Wednesday, 2 November 2016

U-Draw

Photo from Venture Beat.com
Finally, a gaming oddities that I actually owned (sadly...)! When I was younger I bought it, and thought it was pretty cool, but after no game store would except it, I left it at a school. But what exactly is the U-draw? Is it a precursor to the Wii U, a device for drawing, or a glorified slab with a pen attached? I'll say only one of them is true...

This monster of a device was released in 2010 for the Wii, before the chaos was unleashed for the Xbox 360 and PS3 in 2011. Its main gimmick was that you could hook it up and draw things on it. This would be fine in concept, but the control was so centered on the pen that games were almost exclusively designed around it. Although the Wii version was somewhat of a success, the other versions were failures. After doing some "scientific" research, I came across a game know simply as "Disney Animator". This mysterious title was said to be the device's "killer app". Sadly, the beacon of hope that that game could have been was never released, and soon after, the company who made it was picking up its bags. Nothing of the game was ever shown...

Enough rambling, lets get to the meat of this metaphorical sandwich! Everyone wants to know what it was like, and I think 3 words sum it up perfectly: Surprisingly Not Trash (TM). The Wii version came with Udraw Studio. This was an art game, were the only goal was to DRAW (this may be too intense for some of you)! The game was ok. It got all the basic points that an art program should hit, but was about as lacking in depth as a bag of chips lacks in actual chips. That, and the fact that the pack-in game was the $90 dollar equivalent of a pen and paper. There were other games, but I only remember having 2 others. One was Pictionary. It wouldn't be that bad, but there was no 1 player option, so I rarely played it. The other one was based on the TV show The Penguins Of Madagascar, or as I call it: The Spin Off That Nobody Asked For Of Madagascar. It was ok, and you controlled the characters by moving the pen. The game was ok at best.

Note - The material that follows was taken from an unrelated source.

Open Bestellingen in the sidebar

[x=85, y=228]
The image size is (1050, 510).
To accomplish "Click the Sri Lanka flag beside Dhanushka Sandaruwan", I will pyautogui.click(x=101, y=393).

So what do I think of the U-Draw? I'm sure your asking that. Well, I think that it was an invention to serve a need that wasn't there. When you can emulate the whole device with just a pen and paper, I don't see a desire to buy it. The other games weren't impressive, and no hardcore gamer would touch it with a 50 foot stick. Would I recommend you buy one? Heck no...     







 

Tuesday, 5 July 2016

Wii Bowling Ball

 With a system like the Wii using motion as the main way of controlling, it was only a mater of time before every 3rd party accessory maker jumping on the bandwagon. As a result, this monstrosity was created.

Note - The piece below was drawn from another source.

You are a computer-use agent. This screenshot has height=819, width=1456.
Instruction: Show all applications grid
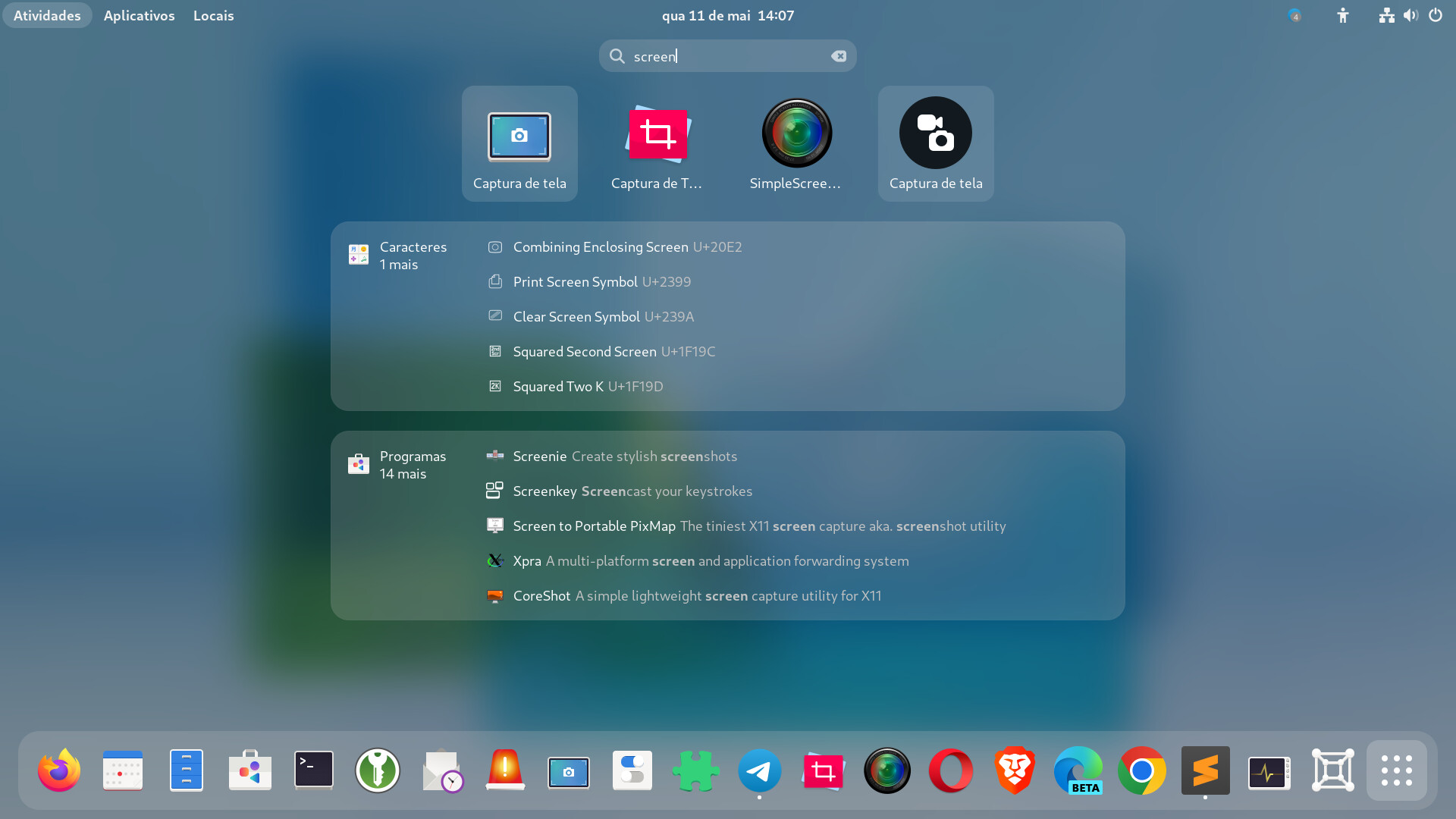point(1396,770)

Source: http://www.gamerbolt.com/7-weird-gaming-accessories/ 
To use the glorified cannonball the Wii remote must be inserted into it. Any game would work, but it was primarily made for bowling games, obviously.  Sadly, the only thing this was good for was breaking windows.

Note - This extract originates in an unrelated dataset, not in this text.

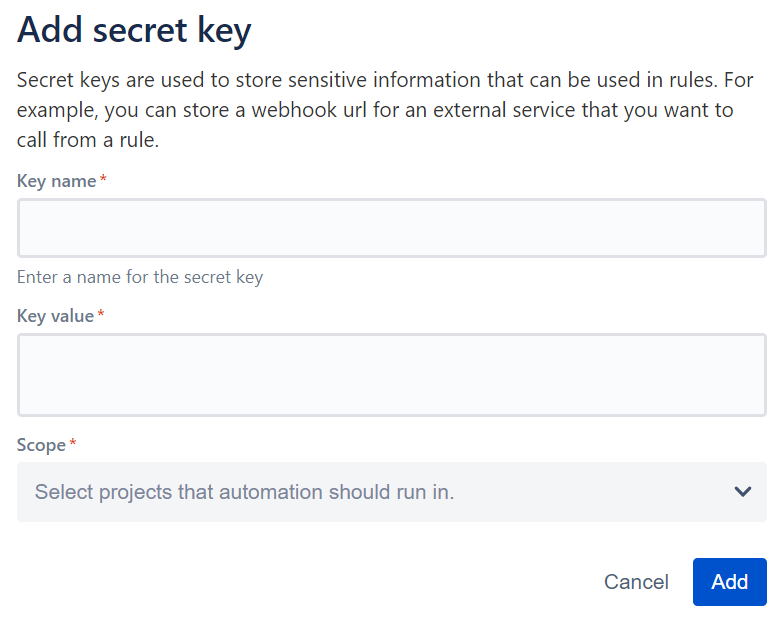Click the 'Key name' field label

pyautogui.click(x=57, y=181)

If anything, this should serve us a toasty lessen, that chucking a giant plastic ball at a TV should never replace the real thing.   
 

Saturday, 2 July 2016

Homework First

For some kids in 1990, parental locks meant literal locks! Homework first, an "add-on" for the NES was the way parents could lock children from enjoying a nice round of Zelda.

Source: http://nerdfarmblog.com/the-blog/the-nintendo-lock-for-the-nes/

This lock would go over the cartridge slot, and prevent anything from being put in. Although the lock may look ingenious, it had 1 fatal flaw:  the lock would still let you play any game already in the slot. If some parent forgot to take out the game, the lock would be useless! 

Only one question remains, would this have been effective in disciplining children? I certainly doubt it.